From owner-freebsd-fs@FreeBSD.ORG  Fri Sep 21 16:11:42 2007
Return-Path: <owner-freebsd-fs@FreeBSD.ORG>
Delivered-To: freebsd-fs@FreeBSD.org
Received: from mx1.freebsd.org (mx1.freebsd.org [IPv6:2001:4f8:fff6::34])
	by hub.freebsd.org (Postfix) with ESMTP id B176616A420
	for <freebsd-fs@FreeBSD.org>; Fri, 21 Sep 2007 16:11:42 +0000 (UTC)
	(envelope-from brde@optusnet.com.au)
Received: from mail04.syd.optusnet.com.au (mail04.syd.optusnet.com.au
	[211.29.132.185])
	by mx1.freebsd.org (Postfix) with ESMTP id 4A38D13C458
	for <freebsd-fs@FreeBSD.org>; Fri, 21 Sep 2007 16:11:42 +0000 (UTC)
	(envelope-from brde@optusnet.com.au)
Received: from c220-239-235-248.carlnfd3.nsw.optusnet.com.au
	(c220-239-235-248.carlnfd3.nsw.optusnet.com.au [220.239.235.248])
	by mail04.syd.optusnet.com.au (8.13.1/8.13.1) with ESMTP id
	l8LGBbAn000989
	(version=TLSv1/SSLv3 cipher=DHE-RSA-AES256-SHA bits=256 verify=NO);
	Sat, 22 Sep 2007 02:11:40 +1000
Date: Sat, 22 Sep 2007 02:11:37 +1000 (EST)
From: Bruce Evans <brde@optusnet.com.au>
X-X-Sender: bde@delplex.bde.org
To: Ivan Voras <ivoras@FreeBSD.org>
In-Reply-To: <fd0aaj$poh$1@sea.gmane.org>
Message-ID: <20070921230757.Q43374@delplex.bde.org>
References: <46F3A64C.4090507@fluffles.net> <fd0aaj$poh$1@sea.gmane.org>
MIME-Version: 1.0
Content-Type: TEXT/PLAIN; charset=US-ASCII; format=flowed
Cc: freebsd-fs@FreeBSD.org
Subject: Re: Writing contigiously to UFS2?
X-BeenThere: freebsd-fs@freebsd.org
X-Mailman-Version: 2.1.5
Precedence: list
List-Id: Filesystems <freebsd-fs.freebsd.org>
List-Unsubscribe: <http://lists.freebsd.org/mailman/listinfo/freebsd-fs>,
	<mailto:freebsd-fs-request@freebsd.org?subject=unsubscribe>
List-Archive: <http://lists.freebsd.org/pipermail/freebsd-fs>
List-Post: <mailto:freebsd-fs@freebsd.org>
List-Help: <mailto:freebsd-fs-request@freebsd.org?subject=help>
List-Subscribe: <http://lists.freebsd.org/mailman/listinfo/freebsd-fs>,
	<mailto:freebsd-fs-request@freebsd.org?subject=subscribe>
X-List-Received-Date: Fri, 21 Sep 2007 16:11:42 -0000

On Fri, 21 Sep 2007, Ivan Voras wrote:

> Fluffles wrote:
>
>> Even worse: data is being stored at weird locations, so that my energy 
>> efficient NAS project becomes crippled. Even with the first 400GB of data, 
>> it's storing that on the first 4 disks in my concat configuration, 
>
>> In the past when testing geom_raid5 I've tried to tune newfs parameters so 
>> that it would write contiguously but still there were regular 2-phase 
>> writes which mean data was not written contiguously. I really dislike this 
>> behavior.
>
> I agree, this is my least favorite aspect of UFS (maybe together with 
> nonimplementation of extents), for various reasons. I feel it's time to start 
> heavy lobbying for finishing FreeBSD's implementations of XFS and raiserfs :)

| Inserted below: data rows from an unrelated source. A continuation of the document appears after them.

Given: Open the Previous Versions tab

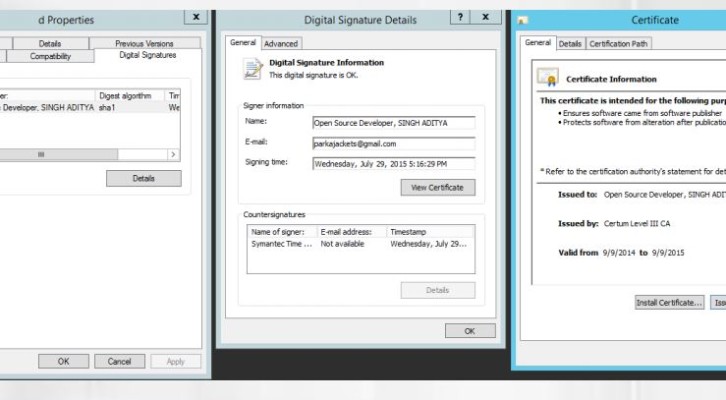Looking at the screenshot, I should click(x=143, y=44).
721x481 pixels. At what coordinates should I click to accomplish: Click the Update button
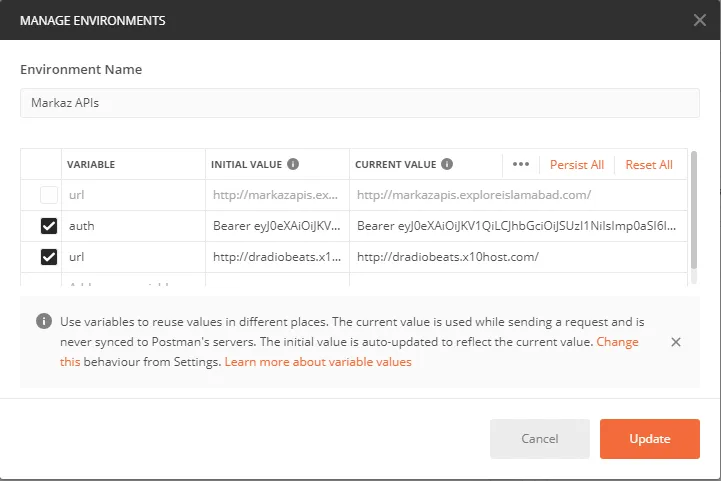point(650,439)
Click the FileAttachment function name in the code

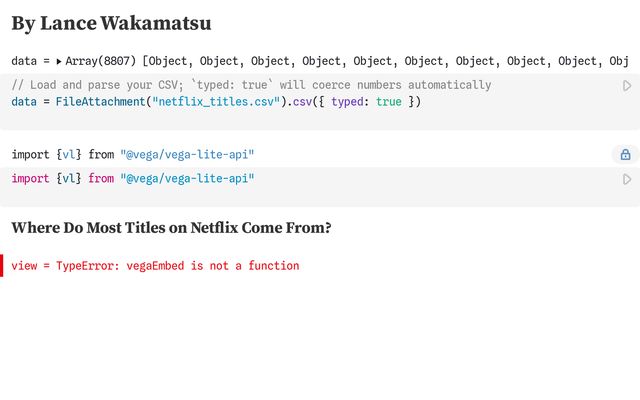pos(100,102)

Why not improve the implementation of ffs?  Cylinder groups are
fundamental to ffs, and I think having too-many too-small ones is
fairly fundamental, but the allocation policy across them can be
anything, and large cylinder groups could be faked using small ones.

The current (and very old?) allocation policy for extending files is
to consider allocating the block in a new cg when the current cg has
more than fs_maxbpg blocks allocated in it (newfs and tunefs parameter
-e maxbpg: default 1/4 of the number of blocks in a cg = bpg).  Then
preference is given to the next cg with more than the average number
of free blocks.  This seems to be buggy.  From ffs_blkpref_ufs1():

% 	if (indx % fs->fs_maxbpg == 0 || bap[indx - 1] == 0) {
% 		if (lbn < NDADDR + NINDIR(fs)) {
% 			cg = ino_to_cg(fs, ip->i_number);
% 			return (cgbase(fs, cg) + fs->fs_frag);
% 		}

I think "indx" here is the index into an array of block pointers in
the inode or an indirect block.  So for extending large files it is
always into an indirect block.  It gets reset to 0 for each new indirect
block.  This makes its use in (indx % fs->fs_maxbpg == 0) dubious.
The condition is satisfied whenever:
- indx == 0, i.e., always at the start of a new indirect block.  Not
   too bad, but not what we want if fs_maxbpg is much larger than the
   number of indexes in an indirect block.
- index == nonzero multiple of number of indexes in an indirect block.
   This condition is never be satisfied if fs_maxbpg is larger than
   the number of indexes in an indirect block.  This is the usual case
   for ffs2 (only 2K indexes in 16K-blocks, and fairly large cg's).  On
   an ffs1 fs that I have handy, maxbpg is 2K and the number of indexes
   is 4K, so this condition is satisfied once.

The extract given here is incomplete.